Entries on target coordinates ::
####################
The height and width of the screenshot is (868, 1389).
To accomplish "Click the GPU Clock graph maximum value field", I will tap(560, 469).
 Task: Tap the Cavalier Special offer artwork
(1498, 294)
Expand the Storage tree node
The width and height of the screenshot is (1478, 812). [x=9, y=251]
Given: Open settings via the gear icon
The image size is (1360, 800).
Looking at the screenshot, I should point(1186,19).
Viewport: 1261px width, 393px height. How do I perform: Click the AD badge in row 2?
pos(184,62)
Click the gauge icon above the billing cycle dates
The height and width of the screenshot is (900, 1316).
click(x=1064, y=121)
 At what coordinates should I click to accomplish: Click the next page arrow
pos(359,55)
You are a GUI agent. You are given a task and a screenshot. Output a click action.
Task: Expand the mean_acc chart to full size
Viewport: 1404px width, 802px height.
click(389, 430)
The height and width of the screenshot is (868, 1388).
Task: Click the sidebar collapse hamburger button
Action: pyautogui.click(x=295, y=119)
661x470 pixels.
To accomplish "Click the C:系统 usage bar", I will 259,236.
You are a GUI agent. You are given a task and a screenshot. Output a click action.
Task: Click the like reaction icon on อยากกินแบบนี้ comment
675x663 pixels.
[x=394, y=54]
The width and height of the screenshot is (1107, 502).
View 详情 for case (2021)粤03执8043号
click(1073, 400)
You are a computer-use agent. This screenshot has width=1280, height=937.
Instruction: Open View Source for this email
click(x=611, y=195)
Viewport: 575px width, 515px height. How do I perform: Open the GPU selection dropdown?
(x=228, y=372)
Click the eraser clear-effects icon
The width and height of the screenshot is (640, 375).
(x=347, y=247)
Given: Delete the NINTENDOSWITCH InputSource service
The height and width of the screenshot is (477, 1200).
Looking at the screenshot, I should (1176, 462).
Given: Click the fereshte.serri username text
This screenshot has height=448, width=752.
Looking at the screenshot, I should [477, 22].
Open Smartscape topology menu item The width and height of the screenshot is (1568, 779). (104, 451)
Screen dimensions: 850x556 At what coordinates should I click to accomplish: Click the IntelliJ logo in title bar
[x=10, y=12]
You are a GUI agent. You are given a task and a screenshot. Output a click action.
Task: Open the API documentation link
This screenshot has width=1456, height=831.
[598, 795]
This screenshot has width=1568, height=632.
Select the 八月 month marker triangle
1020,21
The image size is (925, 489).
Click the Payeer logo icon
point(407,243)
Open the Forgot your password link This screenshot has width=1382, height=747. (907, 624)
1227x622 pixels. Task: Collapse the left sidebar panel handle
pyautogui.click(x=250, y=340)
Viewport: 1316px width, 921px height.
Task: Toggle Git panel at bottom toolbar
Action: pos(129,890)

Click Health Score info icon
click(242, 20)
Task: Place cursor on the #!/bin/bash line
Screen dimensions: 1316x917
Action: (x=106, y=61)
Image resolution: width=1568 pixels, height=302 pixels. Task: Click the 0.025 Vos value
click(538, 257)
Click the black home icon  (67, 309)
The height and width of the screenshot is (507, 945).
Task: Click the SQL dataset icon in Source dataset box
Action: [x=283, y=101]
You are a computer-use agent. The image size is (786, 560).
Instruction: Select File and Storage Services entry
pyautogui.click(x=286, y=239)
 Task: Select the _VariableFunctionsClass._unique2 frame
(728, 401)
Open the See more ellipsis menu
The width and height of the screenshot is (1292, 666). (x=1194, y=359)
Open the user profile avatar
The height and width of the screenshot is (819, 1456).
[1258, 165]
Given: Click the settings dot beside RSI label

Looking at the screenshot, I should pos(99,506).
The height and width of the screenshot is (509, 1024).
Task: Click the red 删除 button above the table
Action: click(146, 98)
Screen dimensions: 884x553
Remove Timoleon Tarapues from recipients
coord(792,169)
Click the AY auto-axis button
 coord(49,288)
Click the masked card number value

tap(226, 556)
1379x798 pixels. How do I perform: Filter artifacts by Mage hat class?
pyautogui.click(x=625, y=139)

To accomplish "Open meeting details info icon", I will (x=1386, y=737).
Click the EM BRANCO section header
####################
PROBLEM STATEMENT :: Identify every line in the entries above that contains the word "what", and copy each of those lines in full.

EXERCISE SOLUTION ::
 At what coordinates should I click to accomplish: Click the next page arrow
Screen dimensions: 850x556 At what coordinates should I click to accomplish: Click the IntelliJ logo in title bar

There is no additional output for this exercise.